▶ **Aim 1**
Lay out the records, from the start through the line that contains "Action: (58, 1309)", as a Markdown table with the columns Row and Line. Skip blank lines.

▶ **Source passage**
I love baseball. I love the Atlanta Braves.
I love the smell of beer and peanuts. I love the electricity in the air of all the fans getting ready to cheer their team on to a win and the tension in the stands of a close game with a division rival. I love my trying to eat a hot dog and hoping the cameras don’t get me. I love the fact that I haven’t changed my profile picture on Facebook since opening day because we’re doing so well and I’m just that superstitious. I love that when my best friend gave me my Javy Lopez jersey, I didn’t wash it for two seasons because I didn’t want to wash the luck out of it. I love the fact that I am certain that Samantha and I kissing a plastic warthog on the nose helped us win the 1992 NLCS game against the Pirates.

▶ **Supplied records**
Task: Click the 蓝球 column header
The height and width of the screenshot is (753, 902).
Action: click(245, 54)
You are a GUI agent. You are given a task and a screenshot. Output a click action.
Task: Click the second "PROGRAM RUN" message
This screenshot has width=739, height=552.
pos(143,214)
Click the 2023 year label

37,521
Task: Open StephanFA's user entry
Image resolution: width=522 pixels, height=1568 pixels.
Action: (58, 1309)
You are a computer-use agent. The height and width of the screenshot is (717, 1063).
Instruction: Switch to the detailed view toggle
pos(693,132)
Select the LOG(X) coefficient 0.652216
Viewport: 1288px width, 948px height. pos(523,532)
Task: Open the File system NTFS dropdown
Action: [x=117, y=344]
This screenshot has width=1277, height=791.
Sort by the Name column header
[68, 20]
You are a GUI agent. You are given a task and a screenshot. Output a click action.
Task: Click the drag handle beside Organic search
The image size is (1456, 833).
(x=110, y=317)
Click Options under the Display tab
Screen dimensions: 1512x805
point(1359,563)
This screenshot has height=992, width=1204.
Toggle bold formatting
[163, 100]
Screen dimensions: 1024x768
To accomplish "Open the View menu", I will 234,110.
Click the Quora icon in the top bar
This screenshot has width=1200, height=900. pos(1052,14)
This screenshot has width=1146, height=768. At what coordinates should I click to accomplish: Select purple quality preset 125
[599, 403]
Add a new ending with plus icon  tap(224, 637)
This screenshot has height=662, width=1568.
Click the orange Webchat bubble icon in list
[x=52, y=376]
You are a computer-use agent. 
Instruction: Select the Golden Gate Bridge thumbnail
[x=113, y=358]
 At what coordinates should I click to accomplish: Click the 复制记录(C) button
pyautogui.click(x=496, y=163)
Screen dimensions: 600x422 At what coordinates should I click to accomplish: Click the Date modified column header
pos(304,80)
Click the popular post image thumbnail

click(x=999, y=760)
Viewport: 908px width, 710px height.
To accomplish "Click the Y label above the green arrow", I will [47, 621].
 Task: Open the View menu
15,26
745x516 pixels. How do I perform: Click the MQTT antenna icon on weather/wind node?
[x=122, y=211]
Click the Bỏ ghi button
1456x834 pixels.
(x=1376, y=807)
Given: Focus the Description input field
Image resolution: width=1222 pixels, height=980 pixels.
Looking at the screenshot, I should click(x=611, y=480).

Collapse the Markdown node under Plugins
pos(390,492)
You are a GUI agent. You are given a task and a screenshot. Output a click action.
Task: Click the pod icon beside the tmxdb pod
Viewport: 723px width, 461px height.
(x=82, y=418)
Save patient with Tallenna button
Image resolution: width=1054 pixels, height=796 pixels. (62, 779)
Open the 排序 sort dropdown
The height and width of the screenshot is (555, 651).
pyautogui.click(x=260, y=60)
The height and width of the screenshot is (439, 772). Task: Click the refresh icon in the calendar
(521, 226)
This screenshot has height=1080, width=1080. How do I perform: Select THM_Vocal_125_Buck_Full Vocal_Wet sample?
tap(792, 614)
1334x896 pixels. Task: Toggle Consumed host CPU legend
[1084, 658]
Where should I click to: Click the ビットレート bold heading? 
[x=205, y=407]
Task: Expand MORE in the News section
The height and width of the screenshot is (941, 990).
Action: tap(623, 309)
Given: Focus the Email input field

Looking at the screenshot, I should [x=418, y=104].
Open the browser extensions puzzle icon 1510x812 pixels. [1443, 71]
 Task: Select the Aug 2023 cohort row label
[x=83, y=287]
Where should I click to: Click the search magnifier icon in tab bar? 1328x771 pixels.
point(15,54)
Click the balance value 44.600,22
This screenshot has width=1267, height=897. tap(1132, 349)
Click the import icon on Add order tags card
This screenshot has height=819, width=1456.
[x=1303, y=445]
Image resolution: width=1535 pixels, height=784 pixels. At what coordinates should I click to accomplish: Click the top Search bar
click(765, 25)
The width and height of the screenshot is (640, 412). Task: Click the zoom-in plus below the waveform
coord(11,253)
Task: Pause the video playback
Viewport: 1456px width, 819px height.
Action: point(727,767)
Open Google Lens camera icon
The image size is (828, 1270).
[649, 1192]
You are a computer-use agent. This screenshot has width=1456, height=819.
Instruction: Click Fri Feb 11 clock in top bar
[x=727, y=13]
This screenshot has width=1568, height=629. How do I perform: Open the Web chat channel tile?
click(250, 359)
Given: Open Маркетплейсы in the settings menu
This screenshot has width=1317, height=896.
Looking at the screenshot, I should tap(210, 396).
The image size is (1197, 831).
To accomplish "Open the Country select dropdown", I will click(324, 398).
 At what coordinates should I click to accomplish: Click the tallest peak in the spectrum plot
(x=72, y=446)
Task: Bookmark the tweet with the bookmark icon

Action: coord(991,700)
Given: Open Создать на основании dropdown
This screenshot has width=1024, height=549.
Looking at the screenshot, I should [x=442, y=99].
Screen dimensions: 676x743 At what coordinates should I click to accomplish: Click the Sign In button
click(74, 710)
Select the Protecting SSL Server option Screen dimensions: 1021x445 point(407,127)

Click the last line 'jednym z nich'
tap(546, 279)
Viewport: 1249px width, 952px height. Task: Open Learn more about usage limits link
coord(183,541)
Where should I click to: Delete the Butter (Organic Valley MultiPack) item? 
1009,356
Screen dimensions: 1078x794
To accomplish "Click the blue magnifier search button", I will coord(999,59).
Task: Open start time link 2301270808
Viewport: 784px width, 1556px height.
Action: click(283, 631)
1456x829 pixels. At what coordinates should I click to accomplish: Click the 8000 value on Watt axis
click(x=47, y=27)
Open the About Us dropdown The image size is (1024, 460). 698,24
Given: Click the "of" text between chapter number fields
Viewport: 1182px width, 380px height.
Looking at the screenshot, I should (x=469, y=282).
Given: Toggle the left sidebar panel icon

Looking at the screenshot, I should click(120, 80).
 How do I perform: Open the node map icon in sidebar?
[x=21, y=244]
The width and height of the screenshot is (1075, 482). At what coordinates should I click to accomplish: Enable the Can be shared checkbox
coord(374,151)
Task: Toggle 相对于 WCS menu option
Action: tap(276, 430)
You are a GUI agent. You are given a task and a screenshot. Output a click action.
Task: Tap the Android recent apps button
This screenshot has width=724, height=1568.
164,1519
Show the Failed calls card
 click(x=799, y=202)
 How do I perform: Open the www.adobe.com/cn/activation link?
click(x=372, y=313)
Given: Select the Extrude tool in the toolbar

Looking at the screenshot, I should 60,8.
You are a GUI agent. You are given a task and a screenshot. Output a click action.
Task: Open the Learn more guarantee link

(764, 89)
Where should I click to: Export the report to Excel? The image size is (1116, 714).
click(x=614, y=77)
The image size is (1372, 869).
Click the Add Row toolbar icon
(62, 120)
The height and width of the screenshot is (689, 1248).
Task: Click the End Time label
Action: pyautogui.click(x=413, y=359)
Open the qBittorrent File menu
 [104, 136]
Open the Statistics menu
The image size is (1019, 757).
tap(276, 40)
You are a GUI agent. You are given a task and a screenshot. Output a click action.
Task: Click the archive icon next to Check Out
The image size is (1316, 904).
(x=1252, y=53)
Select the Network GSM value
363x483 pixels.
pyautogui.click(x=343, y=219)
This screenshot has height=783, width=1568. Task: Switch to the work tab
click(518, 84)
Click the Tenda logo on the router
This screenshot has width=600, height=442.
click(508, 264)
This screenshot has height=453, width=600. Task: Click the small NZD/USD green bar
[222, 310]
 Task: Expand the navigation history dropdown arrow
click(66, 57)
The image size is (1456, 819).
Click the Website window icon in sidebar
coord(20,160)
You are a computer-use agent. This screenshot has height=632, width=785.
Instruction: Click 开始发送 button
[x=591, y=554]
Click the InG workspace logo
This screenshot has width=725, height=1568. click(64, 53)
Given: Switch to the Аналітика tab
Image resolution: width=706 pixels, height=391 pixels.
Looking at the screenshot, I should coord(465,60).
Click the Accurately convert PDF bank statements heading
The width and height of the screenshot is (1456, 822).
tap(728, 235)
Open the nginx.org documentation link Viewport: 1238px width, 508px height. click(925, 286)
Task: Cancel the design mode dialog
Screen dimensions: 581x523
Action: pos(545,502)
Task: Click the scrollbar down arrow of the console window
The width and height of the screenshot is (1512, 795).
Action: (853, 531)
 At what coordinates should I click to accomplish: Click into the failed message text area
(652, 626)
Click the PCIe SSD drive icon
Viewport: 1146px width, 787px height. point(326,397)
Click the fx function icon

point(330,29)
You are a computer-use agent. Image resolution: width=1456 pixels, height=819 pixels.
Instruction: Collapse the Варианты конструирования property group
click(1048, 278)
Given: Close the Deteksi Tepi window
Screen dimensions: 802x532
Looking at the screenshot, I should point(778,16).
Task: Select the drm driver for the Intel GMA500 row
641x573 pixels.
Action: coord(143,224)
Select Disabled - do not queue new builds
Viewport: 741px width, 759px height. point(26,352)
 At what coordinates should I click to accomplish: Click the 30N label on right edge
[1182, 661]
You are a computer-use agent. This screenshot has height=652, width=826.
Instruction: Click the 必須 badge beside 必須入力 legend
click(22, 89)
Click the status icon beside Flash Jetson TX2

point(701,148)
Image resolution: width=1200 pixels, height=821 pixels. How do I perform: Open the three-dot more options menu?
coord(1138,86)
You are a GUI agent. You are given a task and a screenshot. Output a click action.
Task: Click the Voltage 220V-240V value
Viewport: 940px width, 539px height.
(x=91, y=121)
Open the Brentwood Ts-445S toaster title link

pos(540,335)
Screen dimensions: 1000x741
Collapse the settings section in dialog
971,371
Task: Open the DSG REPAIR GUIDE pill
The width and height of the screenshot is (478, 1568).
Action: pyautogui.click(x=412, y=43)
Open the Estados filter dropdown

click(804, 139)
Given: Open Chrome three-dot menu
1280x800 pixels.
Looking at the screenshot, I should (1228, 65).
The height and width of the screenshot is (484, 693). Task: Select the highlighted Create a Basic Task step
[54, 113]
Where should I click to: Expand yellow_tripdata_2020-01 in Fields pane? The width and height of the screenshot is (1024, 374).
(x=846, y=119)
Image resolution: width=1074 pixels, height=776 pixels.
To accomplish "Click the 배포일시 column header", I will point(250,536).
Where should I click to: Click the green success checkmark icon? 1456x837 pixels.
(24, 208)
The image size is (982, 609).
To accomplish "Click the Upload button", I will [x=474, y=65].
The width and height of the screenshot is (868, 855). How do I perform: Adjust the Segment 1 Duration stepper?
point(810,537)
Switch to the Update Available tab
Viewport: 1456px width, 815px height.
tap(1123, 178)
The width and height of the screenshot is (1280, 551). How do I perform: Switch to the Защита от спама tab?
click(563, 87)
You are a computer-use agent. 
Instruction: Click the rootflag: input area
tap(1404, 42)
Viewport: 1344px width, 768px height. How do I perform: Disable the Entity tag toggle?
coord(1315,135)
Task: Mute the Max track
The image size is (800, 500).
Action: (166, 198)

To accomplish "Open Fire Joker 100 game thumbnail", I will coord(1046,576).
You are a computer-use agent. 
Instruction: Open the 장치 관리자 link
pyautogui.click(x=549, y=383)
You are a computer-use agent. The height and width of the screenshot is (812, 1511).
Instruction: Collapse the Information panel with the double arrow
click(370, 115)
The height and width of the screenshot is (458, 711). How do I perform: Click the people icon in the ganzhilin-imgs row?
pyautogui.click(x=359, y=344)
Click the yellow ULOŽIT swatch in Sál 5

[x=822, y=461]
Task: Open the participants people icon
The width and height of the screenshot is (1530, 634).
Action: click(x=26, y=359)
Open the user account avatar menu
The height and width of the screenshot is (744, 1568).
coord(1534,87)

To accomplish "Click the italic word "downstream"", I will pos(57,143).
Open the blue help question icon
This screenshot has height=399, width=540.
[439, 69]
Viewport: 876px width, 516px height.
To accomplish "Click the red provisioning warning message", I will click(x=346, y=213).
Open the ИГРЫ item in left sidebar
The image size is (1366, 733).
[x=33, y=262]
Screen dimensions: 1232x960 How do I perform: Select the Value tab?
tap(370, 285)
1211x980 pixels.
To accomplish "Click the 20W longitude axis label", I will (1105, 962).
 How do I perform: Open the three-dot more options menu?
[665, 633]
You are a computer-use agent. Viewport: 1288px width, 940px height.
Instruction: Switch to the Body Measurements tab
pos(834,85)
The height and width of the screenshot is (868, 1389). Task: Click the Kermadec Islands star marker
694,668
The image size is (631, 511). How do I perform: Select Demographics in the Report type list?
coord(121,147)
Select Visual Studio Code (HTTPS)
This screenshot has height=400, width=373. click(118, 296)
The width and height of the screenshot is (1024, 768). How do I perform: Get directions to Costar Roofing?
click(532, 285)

▶ **Aim 2**
Copy out the whole baseball passage word for word.

▶ **Exercise answer 1**
| Row | Line |
|---|---|
| 1 | Task: Click the 蓝球 column header |
| 2 | The height and width of the screenshot is (753, 902). |
| 3 | Action: click(245, 54) |
| 4 | You are a GUI agent. You are given a task and a screenshot. Output a click action. |
| 5 | Task: Click the second "PROGRAM RUN" message |
| 6 | This screenshot has width=739, height=552. |
| 7 | pos(143,214) |
| 8 | Click the 2023 year label |
| 9 | 37,521 |
| 10 | Task: Open StephanFA's user entry |
| 11 | Image resolution: width=522 pixels, height=1568 pixels. |
| 12 | Action: (58, 1309) |

▶ **Exercise answer 2**
I love baseball. I love the Atlanta Braves.
I love the smell of beer and peanuts. I love the electricity in the air of all the fans getting ready to cheer their team on to a win and the tension in the stands of a close game with a division rival. I love my trying to eat a hot dog and hoping the cameras don’t get me. I love the fact that I haven’t changed my profile picture on Facebook since opening day because we’re doing so well and I’m just that superstitious. I love that when my best friend gave me my Javy Lopez jersey, I didn’t wash it for two seasons because I didn’t want to wash the luck out of it. I love the fact that I am certain that Samantha and I kissing a plastic warthog on the nose helped us win the 1992 NLCS game against the Pirates.